Prague, April 5 (CTK) – The recent reconstruction of the Baroque complex in Kuks, east Bohemia, and the Czech National Heritage Institute’s (NPU) educational project promoting historical sights have won the EU’s prestigious Europa Nostra 2017 prize, NPU spokesman Jan Cieslar told CTK on Wednesday.
He said the prize is a parallel to film Oscars in the heritage conservation branch.
Representatives of the EC and the Europa Nostra group have chosen 29 winners out of more than 200 competing projects.
The two successful NPU projects have advanced in the contest. On May 15, seven Grand Prix winners will be chosen out of the 29 holders of the Europa Nostra prize in Turku, Finland.

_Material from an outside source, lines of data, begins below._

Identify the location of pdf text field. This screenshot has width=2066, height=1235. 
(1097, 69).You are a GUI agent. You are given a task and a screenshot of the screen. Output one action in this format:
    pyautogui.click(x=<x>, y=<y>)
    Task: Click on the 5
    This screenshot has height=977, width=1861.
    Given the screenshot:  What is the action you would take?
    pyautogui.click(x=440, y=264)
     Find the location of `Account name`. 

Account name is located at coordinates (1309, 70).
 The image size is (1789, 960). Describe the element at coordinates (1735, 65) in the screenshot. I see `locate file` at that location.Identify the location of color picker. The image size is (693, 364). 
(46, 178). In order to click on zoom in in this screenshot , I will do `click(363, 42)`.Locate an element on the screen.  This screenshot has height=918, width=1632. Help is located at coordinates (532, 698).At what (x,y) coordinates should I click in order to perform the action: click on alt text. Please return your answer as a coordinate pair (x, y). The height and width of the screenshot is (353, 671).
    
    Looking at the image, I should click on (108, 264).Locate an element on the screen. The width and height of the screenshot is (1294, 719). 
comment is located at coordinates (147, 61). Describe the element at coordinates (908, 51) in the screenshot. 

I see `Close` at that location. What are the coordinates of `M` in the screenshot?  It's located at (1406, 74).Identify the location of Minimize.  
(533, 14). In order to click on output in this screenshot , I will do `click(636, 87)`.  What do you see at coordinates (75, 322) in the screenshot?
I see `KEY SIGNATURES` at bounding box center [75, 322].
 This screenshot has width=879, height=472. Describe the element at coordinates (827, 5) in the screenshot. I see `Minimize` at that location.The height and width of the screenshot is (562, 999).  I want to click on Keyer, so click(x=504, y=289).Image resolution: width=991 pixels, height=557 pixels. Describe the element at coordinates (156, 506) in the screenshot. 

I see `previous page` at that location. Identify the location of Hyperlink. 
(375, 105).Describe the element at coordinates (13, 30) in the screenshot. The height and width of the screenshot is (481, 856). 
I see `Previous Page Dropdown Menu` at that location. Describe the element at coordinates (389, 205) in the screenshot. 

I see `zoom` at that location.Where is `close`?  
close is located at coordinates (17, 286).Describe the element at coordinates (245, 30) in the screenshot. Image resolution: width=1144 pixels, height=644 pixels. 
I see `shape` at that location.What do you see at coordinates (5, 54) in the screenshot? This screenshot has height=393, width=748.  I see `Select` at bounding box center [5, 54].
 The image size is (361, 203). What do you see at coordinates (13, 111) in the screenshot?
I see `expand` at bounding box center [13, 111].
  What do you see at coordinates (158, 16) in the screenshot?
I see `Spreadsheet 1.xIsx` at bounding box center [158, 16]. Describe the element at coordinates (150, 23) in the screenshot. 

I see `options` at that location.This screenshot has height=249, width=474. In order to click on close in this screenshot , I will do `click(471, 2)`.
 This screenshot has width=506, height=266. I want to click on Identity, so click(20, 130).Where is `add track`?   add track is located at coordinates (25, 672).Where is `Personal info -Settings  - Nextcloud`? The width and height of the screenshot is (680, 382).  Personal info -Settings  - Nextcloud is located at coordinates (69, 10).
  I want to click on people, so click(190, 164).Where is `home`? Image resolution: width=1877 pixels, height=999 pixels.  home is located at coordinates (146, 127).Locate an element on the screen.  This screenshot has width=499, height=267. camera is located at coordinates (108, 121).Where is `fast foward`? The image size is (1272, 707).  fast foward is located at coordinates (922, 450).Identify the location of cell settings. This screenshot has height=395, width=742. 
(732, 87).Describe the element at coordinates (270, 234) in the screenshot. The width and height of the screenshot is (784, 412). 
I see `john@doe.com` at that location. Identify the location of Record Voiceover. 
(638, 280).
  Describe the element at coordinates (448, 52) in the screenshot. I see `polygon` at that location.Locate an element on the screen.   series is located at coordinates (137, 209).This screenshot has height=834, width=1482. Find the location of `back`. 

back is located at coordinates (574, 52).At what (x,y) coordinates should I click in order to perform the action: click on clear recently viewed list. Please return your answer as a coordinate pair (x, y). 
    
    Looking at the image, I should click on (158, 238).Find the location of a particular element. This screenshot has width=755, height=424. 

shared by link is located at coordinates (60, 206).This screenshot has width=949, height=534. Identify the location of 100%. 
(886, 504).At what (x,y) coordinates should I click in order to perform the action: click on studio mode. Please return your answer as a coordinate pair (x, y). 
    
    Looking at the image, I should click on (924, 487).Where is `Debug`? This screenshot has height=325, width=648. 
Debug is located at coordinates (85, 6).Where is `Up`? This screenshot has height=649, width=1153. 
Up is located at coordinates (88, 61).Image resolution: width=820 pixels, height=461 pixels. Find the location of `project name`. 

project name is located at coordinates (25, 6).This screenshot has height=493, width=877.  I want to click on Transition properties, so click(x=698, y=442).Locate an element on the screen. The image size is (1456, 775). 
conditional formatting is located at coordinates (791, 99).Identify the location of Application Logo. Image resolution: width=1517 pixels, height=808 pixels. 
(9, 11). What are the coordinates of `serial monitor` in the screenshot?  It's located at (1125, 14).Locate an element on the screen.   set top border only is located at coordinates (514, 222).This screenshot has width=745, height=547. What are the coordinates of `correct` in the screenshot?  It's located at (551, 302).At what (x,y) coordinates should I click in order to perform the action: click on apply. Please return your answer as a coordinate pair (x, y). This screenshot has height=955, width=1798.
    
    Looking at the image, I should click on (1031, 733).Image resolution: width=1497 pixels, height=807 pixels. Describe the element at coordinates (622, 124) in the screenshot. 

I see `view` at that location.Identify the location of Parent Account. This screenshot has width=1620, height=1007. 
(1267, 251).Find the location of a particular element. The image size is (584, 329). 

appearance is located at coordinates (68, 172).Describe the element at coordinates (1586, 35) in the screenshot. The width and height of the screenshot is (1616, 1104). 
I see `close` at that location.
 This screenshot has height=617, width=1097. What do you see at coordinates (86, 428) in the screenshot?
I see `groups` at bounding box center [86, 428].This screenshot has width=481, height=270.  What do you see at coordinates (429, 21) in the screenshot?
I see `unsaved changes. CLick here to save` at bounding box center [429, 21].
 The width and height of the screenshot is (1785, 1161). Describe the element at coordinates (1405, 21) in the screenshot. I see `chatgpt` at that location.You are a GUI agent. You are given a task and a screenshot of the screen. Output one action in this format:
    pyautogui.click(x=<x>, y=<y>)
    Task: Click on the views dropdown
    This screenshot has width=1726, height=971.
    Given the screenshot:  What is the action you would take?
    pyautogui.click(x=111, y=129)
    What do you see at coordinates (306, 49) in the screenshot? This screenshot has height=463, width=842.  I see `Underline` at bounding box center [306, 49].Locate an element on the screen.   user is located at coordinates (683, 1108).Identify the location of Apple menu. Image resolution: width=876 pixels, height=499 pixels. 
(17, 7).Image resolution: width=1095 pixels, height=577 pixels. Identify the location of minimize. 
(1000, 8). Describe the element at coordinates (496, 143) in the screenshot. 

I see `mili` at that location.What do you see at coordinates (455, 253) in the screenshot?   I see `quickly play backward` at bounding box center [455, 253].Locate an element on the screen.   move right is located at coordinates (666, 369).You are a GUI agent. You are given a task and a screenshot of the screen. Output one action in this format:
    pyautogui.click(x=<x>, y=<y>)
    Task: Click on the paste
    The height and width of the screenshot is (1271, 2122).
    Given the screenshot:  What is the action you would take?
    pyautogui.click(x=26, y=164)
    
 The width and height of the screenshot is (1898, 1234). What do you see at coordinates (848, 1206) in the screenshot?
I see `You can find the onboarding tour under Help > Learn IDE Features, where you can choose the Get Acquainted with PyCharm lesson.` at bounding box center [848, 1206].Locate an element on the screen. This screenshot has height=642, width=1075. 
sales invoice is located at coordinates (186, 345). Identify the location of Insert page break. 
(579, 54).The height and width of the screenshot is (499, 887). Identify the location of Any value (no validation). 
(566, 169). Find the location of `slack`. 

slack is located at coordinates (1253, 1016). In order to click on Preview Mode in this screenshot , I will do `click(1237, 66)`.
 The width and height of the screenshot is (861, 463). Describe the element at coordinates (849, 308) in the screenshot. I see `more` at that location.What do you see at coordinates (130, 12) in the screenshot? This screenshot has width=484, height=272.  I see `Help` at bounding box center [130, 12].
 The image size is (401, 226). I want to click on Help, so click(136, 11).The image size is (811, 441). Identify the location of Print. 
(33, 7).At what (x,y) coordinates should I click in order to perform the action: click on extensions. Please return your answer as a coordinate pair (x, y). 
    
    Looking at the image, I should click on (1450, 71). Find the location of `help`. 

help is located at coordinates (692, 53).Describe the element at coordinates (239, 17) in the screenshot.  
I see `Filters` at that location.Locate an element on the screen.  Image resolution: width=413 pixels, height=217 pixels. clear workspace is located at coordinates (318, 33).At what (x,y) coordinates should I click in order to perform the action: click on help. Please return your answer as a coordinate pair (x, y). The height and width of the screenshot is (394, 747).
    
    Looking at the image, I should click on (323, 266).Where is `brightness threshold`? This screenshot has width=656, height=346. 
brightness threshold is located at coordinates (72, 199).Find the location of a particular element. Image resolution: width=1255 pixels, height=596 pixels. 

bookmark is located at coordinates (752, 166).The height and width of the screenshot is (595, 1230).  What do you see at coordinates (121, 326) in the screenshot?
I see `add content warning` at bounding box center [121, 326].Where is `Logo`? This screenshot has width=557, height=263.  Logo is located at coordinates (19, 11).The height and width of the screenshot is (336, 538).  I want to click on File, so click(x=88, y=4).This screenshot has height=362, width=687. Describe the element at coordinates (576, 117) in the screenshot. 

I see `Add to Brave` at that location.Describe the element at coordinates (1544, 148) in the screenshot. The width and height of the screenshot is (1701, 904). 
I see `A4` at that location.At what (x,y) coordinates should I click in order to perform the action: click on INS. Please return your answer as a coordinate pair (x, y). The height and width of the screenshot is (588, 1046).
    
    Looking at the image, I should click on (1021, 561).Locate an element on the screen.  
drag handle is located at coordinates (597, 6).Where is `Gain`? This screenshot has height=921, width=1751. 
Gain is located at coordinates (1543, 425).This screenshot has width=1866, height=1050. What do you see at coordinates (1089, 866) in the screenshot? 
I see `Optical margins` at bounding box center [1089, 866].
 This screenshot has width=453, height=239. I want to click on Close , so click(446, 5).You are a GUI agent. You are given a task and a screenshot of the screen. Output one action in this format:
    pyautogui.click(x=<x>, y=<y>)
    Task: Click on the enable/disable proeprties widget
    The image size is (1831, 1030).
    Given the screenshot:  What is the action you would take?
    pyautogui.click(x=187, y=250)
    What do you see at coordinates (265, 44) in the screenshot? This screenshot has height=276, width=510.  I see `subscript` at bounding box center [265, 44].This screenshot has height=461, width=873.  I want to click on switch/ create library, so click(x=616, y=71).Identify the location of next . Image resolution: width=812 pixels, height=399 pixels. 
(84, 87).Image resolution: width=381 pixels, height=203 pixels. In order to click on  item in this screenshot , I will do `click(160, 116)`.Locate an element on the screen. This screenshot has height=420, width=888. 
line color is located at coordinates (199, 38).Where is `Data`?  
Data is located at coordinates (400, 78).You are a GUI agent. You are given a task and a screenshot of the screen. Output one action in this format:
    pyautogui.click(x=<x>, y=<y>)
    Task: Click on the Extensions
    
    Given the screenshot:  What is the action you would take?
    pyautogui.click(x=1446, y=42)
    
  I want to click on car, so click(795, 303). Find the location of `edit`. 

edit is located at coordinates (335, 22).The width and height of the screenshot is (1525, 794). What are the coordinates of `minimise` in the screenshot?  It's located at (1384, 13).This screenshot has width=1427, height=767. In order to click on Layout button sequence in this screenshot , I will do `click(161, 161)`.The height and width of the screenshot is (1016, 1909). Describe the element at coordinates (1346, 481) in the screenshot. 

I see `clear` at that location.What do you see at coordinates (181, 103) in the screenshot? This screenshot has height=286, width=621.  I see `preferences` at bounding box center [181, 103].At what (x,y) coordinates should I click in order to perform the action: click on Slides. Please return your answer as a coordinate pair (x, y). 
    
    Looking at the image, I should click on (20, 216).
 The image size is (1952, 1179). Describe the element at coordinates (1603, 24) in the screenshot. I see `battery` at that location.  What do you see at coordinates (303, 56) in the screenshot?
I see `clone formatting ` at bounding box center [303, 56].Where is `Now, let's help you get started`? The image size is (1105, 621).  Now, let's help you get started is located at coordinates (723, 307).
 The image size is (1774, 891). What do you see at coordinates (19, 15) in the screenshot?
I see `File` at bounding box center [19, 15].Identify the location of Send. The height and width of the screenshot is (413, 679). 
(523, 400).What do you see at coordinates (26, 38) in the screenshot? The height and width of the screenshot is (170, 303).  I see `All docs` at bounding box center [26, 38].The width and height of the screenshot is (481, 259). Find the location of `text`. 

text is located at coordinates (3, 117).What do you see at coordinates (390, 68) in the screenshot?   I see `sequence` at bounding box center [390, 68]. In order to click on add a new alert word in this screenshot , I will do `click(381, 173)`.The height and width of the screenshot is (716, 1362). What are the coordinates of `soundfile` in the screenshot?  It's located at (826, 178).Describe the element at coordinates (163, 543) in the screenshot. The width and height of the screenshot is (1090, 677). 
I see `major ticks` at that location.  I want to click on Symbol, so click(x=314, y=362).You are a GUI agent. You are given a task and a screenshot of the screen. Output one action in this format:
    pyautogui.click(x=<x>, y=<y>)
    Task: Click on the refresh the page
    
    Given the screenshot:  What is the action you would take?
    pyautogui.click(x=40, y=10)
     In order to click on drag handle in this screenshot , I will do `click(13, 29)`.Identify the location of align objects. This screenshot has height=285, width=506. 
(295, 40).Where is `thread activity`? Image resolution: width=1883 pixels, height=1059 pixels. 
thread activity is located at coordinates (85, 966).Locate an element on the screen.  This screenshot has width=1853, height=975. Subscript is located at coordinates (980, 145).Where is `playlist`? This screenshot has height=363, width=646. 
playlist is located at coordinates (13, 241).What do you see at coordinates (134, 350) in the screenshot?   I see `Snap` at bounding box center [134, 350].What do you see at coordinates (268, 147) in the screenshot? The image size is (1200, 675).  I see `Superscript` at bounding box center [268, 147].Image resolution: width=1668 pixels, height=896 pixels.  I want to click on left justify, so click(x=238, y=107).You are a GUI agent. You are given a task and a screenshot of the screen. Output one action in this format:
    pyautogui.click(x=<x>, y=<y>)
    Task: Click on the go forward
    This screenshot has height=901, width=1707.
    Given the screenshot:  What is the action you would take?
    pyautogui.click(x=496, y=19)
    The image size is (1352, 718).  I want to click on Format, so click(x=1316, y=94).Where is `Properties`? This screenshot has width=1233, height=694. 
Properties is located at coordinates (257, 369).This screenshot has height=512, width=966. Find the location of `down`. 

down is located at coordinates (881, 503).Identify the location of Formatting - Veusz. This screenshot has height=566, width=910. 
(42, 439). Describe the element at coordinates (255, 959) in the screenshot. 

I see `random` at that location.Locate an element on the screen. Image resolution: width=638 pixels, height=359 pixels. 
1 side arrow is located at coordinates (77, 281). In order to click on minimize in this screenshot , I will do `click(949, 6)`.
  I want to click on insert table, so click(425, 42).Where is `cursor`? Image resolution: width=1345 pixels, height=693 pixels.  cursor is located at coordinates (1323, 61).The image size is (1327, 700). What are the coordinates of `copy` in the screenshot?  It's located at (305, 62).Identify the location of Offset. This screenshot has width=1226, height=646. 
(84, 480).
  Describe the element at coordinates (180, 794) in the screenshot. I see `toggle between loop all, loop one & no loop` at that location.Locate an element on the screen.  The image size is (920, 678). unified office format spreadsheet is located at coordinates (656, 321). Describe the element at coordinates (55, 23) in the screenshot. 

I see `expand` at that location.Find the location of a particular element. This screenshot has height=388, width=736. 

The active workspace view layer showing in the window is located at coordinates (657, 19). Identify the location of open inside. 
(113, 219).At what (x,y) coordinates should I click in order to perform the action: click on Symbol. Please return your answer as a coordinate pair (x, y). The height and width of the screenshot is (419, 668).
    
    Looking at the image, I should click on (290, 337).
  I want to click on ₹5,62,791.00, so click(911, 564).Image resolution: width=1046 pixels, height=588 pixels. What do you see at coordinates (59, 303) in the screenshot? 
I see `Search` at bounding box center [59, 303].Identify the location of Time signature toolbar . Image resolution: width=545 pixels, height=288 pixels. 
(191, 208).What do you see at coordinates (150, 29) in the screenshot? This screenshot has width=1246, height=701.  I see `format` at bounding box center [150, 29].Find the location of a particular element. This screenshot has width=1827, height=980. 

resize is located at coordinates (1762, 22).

The grand prix carries a reward of 10,000 euros.
On Wednesday, a public online voting started for people all over the world to support any of the competing projects, Cieslar said.
“The success of both our projects proves that we are not only able to reconstruct monuments but also return real life to them as the venues of attractive cultural events and in educating new generations,” NPU director Nada Goryczkova said.
“I am glad at seeing our results appreciated not only by the Czech public…but also whole Europe,” she said.
Goryczkova said the NPU could reconstruct and revitalise Invalidovna, a valuable Baroque complex in the broader centre of Prague, like it has done with Kuks, if the city gave the green light to the project.
Last year, the Kuks reconstruction from 2013-2015 won the Czech construction of the year project in the relevant category.
The Europa Nostra prize was established 15 years ago. It is awarded for extraordinary contributions in the categories of heritage conservation (in which the Kuks project succeeded), research and extraordinary contributions in caring for cultural heritage and in the area of education.
In the last mentioned category, the NPU’s project creating a system of education and lessons on heritage conservation succeeded.
The last previous Europa Nostra award went to the conservation and presentation of castle in Becov nad Teplou, west Bohemia, in 2010.
Before, the prize went to another three Czech projects and to Tomas Durdik, a connoisseur of castles.